Swap "дронів" for "безпілотників" in the data between the lines holding "[Telegram] (32, 275)" and "Масована атака на", inclusive. Give back only those lines, with nothing else altered.

Data shown:
◆ ◆ ◆ ◆

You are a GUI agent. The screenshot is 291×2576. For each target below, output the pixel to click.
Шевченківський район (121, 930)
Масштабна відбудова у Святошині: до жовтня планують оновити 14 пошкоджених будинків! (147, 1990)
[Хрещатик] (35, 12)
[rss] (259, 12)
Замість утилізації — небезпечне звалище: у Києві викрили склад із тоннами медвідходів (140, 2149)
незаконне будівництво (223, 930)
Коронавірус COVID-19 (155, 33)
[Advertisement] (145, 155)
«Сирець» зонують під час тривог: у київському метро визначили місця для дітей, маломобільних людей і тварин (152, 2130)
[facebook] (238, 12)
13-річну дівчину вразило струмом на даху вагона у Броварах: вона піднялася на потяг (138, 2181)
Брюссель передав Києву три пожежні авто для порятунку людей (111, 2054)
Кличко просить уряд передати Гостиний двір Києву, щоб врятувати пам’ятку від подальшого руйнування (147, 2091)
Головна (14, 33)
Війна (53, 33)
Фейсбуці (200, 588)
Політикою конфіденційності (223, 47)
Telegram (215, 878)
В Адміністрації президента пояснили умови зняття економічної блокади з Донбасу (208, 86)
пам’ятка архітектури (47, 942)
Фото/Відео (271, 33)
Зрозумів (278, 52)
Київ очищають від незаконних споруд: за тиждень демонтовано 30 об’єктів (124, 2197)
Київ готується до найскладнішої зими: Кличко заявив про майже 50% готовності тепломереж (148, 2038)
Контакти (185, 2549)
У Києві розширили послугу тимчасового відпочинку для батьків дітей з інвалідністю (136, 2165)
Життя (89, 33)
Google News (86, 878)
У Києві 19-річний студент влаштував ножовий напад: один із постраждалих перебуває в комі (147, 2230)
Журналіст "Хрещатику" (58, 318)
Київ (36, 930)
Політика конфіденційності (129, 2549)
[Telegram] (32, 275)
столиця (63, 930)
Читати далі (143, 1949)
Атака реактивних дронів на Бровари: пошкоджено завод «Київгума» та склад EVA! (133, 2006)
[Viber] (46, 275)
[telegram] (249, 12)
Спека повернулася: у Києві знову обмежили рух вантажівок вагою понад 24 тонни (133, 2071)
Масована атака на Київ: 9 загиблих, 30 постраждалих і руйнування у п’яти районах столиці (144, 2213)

◆ ◆ ◆ ◆

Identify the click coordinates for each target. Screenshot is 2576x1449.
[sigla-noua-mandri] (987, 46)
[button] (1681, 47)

◆ ◆ ◆ ◆

Exercise answer:
[Telegram] (32, 275)
столиця (63, 930)
Читати далі (143, 1949)
Атака реактивних безпілотників на Бровари: пошкоджено завод «Київгума» та склад EVA! (133, 2006)
[Viber] (46, 275)
[telegram] (249, 12)
Спека повернулася: у Києві знову обмежили рух вантажівок вагою понад 24 тонни (133, 2071)
Масована атака на Київ: 9 загиблих, 30 постраждалих і руйнування у п’яти районах столиці (144, 2213)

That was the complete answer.